**Element and text position data**
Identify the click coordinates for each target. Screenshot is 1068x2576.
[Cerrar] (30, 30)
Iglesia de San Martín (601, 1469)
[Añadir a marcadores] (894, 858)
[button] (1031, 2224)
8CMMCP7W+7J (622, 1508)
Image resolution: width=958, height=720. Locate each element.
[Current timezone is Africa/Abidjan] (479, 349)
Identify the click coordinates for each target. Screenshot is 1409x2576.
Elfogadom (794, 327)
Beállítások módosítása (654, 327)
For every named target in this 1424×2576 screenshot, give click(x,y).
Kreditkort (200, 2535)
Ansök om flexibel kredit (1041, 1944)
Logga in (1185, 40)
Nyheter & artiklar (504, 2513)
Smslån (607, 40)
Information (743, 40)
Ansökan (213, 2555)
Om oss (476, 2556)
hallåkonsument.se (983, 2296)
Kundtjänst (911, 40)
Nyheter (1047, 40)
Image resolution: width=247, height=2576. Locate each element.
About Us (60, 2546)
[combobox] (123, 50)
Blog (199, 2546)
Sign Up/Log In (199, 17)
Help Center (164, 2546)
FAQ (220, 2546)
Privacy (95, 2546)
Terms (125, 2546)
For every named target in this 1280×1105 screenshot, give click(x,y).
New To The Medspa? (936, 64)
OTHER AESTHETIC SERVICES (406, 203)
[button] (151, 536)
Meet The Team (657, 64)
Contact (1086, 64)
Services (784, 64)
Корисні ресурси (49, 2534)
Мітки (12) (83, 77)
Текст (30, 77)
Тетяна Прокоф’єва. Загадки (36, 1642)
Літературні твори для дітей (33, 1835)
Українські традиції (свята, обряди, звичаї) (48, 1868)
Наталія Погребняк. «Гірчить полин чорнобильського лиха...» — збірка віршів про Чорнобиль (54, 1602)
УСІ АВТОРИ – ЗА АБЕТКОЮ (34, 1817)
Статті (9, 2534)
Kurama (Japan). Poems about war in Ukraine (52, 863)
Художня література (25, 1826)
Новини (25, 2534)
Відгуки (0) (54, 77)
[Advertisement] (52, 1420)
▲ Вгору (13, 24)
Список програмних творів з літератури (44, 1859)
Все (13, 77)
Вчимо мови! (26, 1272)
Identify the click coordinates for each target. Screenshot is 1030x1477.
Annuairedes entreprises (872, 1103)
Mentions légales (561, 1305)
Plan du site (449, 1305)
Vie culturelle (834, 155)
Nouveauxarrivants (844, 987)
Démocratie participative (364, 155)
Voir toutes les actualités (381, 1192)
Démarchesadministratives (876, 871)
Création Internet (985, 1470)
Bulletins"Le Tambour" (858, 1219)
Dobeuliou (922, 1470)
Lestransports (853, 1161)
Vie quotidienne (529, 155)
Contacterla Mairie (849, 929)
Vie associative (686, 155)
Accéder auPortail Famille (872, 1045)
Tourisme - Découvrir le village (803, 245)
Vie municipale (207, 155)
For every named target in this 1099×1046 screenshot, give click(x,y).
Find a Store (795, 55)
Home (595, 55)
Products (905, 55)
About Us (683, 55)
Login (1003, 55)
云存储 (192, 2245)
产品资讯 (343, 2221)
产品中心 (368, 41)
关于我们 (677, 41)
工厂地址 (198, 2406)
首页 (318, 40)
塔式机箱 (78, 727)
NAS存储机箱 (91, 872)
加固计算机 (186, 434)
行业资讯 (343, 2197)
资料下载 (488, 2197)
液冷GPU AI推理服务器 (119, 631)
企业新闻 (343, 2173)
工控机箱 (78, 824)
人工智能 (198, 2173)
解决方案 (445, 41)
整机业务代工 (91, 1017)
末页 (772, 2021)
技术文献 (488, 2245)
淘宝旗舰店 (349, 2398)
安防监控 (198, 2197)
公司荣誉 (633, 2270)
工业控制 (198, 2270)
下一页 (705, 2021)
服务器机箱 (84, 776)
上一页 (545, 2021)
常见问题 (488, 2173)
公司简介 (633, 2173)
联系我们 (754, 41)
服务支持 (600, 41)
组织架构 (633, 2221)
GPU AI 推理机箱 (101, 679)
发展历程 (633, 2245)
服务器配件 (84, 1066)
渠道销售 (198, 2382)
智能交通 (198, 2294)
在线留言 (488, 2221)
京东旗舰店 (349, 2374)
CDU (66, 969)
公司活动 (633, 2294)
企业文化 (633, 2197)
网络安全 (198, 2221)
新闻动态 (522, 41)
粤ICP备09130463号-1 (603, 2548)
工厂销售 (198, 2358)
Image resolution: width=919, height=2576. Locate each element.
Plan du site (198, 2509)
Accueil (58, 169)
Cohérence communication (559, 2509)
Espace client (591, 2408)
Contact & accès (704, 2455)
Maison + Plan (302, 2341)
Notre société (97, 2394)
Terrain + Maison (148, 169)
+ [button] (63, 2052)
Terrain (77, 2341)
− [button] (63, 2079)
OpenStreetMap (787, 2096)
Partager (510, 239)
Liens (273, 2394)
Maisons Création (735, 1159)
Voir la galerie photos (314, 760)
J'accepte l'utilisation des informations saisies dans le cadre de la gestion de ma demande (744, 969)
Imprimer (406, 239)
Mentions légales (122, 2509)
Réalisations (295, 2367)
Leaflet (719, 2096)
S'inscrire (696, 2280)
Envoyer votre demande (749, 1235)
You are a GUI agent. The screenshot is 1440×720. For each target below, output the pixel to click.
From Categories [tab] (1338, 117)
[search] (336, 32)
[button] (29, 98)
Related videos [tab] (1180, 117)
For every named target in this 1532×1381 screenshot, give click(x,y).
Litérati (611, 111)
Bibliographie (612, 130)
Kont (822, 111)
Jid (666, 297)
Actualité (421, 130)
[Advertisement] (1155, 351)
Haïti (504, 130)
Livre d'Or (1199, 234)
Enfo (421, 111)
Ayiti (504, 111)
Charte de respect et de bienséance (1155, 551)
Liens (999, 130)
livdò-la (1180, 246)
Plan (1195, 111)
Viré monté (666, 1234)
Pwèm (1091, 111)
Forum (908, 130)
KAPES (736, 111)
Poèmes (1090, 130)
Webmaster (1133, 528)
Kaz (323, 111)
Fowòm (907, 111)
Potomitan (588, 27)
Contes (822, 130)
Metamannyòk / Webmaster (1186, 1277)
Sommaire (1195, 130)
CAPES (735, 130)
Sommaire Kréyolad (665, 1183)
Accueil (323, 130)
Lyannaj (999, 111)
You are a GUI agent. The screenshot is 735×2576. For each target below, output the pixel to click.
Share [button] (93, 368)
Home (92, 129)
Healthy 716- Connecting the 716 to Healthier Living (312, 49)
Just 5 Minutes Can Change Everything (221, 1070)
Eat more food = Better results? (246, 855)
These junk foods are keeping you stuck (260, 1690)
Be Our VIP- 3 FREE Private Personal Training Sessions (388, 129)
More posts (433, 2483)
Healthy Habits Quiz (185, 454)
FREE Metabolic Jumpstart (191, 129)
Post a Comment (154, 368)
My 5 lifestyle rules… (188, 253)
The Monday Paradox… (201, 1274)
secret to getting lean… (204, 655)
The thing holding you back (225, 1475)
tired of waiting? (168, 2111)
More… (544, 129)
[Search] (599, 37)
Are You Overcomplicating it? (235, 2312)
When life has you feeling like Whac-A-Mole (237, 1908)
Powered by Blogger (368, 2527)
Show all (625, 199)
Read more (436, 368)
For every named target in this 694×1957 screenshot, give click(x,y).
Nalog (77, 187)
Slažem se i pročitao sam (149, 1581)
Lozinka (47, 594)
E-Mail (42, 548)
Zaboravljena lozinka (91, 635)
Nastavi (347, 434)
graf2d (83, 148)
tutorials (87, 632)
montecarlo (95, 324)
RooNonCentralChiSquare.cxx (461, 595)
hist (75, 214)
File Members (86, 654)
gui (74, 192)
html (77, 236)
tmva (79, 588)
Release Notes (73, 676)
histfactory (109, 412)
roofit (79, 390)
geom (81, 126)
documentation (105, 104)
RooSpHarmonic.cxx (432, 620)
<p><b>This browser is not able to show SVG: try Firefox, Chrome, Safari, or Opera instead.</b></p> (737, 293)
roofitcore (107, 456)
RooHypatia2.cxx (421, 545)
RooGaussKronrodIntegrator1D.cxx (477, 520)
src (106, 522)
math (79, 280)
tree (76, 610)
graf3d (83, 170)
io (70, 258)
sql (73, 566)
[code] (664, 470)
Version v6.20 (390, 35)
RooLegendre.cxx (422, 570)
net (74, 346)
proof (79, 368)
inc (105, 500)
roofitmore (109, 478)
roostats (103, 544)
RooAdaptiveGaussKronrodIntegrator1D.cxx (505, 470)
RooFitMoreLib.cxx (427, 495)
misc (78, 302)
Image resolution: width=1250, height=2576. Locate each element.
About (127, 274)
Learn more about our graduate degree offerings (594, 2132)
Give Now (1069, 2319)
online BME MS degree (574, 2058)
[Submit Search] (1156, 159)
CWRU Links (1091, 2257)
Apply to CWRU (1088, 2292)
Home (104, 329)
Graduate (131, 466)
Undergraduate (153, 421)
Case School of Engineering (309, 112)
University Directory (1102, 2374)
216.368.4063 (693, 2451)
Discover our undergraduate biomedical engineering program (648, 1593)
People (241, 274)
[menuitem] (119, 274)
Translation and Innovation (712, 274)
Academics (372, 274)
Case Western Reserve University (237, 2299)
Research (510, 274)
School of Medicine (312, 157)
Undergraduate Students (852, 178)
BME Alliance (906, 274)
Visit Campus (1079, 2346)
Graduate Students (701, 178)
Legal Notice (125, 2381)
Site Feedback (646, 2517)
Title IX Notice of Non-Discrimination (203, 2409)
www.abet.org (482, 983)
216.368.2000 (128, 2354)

**EXERCISE DIRECTIONS**
Starting with the line with "Products (905, 55)" and going on through the line with "液冷GPU AI推理服务器 (119, 631)", rewrite those lines of the listing with "Login" changed to "Sign In". Leave everything else as it is.

**EXPECTED ANSWER**
Products (905, 55)
About Us (683, 55)
Sign In (1003, 55)
云存储 (192, 2245)
产品资讯 (343, 2221)
产品中心 (368, 41)
关于我们 (677, 41)
工厂地址 (198, 2406)
首页 (318, 40)
塔式机箱 (78, 727)
NAS存储机箱 (91, 872)
加固计算机 (186, 434)
行业资讯 (343, 2197)
资料下载 (488, 2197)
液冷GPU AI推理服务器 (119, 631)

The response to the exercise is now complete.